>> Start Page

Behold, the smoothie: Done right, smoothies can be a great meal or a snack in a glass, since they're packed with fiber and vitamins. Done poorly, they can add to your waistline—fast. Some smoothies, especially those you purchase rather than make, contain 500 to 800 calories, making them a hefty meal. But when you control the ingredients, smoothies are a fantastic way to get a no-cook, nutritious meal or snack that you can take on the run.
Consider these five interesting ingredients to shake up the typical "fruit, yogurt, ice" smoothie recipe:
1. Cinnamon. One challenge of the perfect smoothie is achieving the right sweetness, without overloading on sugar. Enter cinnamon—it adds a layer of sweetness, with no calories at all. Plus, studies show that cinnamon may be helpful at managing your cholesterol and blood sugar levels.
Try it! Banana-Cinnamon-Oatmeal Smoothie: Blend one banana; ¼ cup regular uncooked oats; 1 cup plain low-fat yogurt; 1 to 2 teaspoons brown sugar; ½ cup skim milk; and 1 tsp. of cinnamon. Garnish with a sprinkle of cinnamon. Calorie count: about 400, though you could also opt for two servings at 200 calories each.

>> End Page

[Set task 1]: Decide whether each statement agrees with the smoothie text: (a) smoothies that are bought rather than made can contain 500 to 800 calories; (b) cinnamon adds a small number of calories to a smoothie; (c) the Banana-Cinnamon-Oatmeal Smoothie uses cooked oats. For each, answer yes or no and quote the words of the text that decide it.
[Set task 2]: List every line of the entries below that contains the word "under". Case counts.

>> Start The input

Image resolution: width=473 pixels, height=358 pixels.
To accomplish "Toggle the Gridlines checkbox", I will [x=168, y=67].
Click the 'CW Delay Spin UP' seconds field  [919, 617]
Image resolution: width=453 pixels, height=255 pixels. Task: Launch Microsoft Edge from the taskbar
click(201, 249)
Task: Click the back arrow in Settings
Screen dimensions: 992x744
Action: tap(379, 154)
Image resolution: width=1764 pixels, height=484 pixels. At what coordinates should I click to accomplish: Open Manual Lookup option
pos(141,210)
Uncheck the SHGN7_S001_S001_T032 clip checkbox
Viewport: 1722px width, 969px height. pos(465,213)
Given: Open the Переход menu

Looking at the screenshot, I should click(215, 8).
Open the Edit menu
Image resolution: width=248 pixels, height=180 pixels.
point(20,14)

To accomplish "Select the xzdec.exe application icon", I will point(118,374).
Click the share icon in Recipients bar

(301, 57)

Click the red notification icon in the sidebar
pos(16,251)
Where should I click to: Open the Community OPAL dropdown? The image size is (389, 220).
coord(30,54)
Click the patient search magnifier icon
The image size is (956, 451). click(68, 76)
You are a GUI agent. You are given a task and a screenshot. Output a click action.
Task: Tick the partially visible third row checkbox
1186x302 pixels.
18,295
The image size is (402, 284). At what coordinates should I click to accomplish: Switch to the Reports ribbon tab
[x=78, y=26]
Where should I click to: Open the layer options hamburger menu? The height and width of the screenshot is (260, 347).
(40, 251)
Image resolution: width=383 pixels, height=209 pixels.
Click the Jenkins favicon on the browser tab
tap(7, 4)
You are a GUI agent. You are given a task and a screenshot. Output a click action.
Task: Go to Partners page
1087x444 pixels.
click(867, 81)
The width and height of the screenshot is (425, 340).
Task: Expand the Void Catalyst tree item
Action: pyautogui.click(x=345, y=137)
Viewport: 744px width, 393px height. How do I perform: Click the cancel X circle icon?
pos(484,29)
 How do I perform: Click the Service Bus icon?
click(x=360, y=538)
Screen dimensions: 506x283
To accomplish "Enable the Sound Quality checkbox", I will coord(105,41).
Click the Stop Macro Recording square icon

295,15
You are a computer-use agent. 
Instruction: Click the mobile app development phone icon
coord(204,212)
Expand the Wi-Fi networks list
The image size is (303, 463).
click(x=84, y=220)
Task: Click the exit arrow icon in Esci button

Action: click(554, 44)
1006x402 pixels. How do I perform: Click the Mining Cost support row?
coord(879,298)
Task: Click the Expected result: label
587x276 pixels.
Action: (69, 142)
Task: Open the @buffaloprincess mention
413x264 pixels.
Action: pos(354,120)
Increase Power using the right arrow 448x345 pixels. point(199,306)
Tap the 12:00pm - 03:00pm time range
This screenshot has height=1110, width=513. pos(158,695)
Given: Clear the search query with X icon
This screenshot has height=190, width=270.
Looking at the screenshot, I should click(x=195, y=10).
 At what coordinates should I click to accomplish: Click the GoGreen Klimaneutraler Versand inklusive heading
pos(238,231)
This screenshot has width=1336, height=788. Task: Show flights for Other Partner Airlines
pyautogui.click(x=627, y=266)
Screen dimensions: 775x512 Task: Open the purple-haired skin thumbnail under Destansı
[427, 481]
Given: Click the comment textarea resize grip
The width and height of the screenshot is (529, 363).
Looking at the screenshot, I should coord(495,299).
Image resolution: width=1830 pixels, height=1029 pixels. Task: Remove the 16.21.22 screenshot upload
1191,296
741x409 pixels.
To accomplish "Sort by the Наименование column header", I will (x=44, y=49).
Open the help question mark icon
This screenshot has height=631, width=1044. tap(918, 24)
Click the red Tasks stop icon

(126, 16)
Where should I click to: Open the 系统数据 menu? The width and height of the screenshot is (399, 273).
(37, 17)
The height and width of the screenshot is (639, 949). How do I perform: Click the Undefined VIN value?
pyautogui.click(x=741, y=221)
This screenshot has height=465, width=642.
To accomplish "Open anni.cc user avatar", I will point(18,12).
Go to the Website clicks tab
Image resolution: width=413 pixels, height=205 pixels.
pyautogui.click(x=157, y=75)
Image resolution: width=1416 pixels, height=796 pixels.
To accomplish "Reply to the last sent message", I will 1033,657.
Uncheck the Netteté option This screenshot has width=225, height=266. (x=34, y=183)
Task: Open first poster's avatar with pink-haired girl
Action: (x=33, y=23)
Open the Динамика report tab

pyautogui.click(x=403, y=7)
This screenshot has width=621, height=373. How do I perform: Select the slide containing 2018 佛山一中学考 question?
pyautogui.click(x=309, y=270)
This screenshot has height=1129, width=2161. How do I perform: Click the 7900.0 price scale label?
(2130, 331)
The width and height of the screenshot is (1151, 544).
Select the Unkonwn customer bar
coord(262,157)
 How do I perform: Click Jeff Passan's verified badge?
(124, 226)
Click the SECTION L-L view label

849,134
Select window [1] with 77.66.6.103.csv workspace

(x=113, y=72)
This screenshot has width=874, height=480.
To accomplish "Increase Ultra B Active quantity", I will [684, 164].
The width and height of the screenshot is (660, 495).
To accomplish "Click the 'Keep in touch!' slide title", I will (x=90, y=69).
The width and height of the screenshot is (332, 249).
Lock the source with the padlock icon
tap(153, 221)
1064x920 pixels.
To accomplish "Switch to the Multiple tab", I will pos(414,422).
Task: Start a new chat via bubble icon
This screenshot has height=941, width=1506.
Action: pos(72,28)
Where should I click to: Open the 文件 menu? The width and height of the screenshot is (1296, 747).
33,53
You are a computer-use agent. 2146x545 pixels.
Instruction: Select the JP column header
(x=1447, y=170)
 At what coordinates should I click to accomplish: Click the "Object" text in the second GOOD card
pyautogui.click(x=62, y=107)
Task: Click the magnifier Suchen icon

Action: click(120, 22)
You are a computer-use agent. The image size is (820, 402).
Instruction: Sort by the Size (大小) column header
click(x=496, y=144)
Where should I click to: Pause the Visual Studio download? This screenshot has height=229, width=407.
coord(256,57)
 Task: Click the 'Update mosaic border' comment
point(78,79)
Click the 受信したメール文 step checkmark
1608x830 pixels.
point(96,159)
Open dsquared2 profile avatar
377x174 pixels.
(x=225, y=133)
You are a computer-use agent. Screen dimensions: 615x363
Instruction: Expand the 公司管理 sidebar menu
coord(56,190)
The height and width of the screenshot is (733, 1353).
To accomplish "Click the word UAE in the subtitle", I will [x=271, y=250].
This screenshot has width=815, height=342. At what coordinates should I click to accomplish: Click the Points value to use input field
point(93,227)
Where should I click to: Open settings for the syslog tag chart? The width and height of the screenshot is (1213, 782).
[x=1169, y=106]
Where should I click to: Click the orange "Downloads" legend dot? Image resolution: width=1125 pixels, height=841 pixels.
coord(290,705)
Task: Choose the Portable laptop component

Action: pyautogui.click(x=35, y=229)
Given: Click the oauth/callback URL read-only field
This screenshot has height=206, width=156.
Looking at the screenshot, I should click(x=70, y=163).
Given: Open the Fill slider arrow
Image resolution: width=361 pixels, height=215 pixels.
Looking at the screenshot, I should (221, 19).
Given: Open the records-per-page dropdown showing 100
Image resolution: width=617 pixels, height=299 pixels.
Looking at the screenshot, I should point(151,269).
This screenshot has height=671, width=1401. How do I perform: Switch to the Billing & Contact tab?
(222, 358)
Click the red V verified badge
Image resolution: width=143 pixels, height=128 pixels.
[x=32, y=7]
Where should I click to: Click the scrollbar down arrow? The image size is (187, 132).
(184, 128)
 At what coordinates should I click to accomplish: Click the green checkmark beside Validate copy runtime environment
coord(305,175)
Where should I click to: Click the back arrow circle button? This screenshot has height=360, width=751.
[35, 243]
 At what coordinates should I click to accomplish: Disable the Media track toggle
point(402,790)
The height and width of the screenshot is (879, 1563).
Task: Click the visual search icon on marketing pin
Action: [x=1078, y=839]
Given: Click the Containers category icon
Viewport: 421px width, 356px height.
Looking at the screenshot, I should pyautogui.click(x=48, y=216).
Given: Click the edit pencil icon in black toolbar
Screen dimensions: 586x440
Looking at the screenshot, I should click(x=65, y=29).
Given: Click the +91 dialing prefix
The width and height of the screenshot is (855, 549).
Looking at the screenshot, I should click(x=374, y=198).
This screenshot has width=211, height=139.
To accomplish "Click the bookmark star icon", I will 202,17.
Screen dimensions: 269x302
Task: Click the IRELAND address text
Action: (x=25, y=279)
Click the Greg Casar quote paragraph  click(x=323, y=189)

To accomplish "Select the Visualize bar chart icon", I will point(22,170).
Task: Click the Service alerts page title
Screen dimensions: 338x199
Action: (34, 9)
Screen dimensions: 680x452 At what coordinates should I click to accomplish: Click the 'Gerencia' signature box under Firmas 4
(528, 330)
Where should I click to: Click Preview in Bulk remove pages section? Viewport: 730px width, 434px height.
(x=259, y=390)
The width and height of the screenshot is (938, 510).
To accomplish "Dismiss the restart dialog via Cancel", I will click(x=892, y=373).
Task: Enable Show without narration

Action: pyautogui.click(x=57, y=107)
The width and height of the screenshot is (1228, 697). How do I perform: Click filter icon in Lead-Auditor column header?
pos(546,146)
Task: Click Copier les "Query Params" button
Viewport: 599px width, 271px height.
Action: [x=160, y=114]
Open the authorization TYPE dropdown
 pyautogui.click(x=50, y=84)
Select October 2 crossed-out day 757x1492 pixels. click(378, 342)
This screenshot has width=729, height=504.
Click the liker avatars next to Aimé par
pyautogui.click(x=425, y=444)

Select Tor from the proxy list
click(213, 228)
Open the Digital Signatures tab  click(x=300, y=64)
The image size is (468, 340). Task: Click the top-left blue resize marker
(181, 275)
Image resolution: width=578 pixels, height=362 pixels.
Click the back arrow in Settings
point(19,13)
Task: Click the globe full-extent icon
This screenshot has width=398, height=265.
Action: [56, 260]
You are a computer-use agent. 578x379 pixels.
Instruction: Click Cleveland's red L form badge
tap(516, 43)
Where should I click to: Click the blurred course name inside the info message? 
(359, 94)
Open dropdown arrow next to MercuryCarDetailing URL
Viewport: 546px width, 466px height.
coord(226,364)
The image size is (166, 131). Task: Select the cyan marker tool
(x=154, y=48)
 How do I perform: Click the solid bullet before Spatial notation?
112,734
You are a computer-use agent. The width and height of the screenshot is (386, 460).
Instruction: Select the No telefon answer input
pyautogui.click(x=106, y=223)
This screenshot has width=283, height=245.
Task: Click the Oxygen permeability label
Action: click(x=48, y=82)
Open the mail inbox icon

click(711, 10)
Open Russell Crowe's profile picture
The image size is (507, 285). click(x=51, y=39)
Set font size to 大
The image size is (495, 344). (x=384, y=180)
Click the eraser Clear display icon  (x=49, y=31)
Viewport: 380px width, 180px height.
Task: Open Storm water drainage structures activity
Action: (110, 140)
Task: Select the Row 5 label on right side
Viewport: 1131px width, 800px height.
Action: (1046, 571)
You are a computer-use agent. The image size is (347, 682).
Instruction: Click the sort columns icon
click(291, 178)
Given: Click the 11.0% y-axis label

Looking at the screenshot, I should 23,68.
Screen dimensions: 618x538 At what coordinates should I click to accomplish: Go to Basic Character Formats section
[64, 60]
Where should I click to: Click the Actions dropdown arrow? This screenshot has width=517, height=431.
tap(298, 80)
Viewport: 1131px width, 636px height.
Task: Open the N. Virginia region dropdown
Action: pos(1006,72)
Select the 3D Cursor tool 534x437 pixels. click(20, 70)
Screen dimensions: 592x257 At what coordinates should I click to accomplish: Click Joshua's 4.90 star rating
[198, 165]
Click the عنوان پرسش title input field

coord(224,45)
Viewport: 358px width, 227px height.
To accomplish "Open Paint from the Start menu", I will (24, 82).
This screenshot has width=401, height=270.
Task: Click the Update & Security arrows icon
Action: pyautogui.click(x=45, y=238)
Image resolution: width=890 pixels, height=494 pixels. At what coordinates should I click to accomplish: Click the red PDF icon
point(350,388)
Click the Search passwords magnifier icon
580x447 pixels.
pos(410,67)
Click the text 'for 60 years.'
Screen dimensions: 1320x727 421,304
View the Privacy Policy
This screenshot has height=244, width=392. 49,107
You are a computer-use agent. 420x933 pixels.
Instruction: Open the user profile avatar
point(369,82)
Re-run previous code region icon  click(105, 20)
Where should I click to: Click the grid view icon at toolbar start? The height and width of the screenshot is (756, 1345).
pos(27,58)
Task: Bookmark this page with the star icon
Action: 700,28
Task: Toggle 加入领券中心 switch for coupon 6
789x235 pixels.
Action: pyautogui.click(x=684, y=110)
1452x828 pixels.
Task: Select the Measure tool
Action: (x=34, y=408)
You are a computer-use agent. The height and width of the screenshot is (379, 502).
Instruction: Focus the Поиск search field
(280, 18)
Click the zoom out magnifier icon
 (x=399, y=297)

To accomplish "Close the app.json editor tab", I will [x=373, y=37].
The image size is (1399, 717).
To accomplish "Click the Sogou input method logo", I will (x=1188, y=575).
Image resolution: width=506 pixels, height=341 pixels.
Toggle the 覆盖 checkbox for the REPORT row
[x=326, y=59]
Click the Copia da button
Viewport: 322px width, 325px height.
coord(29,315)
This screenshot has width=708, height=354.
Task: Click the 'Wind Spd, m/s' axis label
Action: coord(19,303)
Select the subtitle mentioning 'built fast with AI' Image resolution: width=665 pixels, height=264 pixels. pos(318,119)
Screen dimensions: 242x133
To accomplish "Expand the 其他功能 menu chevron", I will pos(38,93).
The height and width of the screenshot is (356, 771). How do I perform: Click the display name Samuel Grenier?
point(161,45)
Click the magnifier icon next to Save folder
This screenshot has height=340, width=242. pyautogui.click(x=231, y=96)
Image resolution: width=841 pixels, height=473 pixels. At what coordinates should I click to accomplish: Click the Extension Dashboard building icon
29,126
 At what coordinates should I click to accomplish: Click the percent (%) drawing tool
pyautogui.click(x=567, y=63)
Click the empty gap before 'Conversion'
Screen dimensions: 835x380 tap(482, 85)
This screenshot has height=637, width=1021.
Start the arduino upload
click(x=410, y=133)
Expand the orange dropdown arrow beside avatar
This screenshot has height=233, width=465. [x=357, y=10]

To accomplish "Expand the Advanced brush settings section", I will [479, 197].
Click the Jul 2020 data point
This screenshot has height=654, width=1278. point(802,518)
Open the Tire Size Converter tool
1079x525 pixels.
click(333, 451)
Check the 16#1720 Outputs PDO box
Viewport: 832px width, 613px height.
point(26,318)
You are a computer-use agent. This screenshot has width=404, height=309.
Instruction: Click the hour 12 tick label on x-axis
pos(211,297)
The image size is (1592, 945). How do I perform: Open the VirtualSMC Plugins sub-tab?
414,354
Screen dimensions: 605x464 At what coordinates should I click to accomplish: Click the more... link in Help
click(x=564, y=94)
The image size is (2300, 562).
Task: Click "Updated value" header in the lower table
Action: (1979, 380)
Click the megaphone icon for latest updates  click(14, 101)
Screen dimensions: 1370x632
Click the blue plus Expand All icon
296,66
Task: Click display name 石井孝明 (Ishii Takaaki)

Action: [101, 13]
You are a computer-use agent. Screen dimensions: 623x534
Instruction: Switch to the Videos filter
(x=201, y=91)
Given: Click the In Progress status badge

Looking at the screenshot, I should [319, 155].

>> End The input

[Task result 1]:
(a) Yes: "Some smoothies, especially those you purchase rather than make, contain 500 to 800 calories"
(b) No: "it adds a layer of sweetness, with no calories at all"
(c) No: "¼ cup regular uncooked oats"

[Task result 2]:
Screen dimensions: 775x512 Task: Open the purple-haired skin thumbnail under Destansı
Screen dimensions: 680x452 At what coordinates should I click to accomplish: Click the 'Gerencia' signature box under Firmas 4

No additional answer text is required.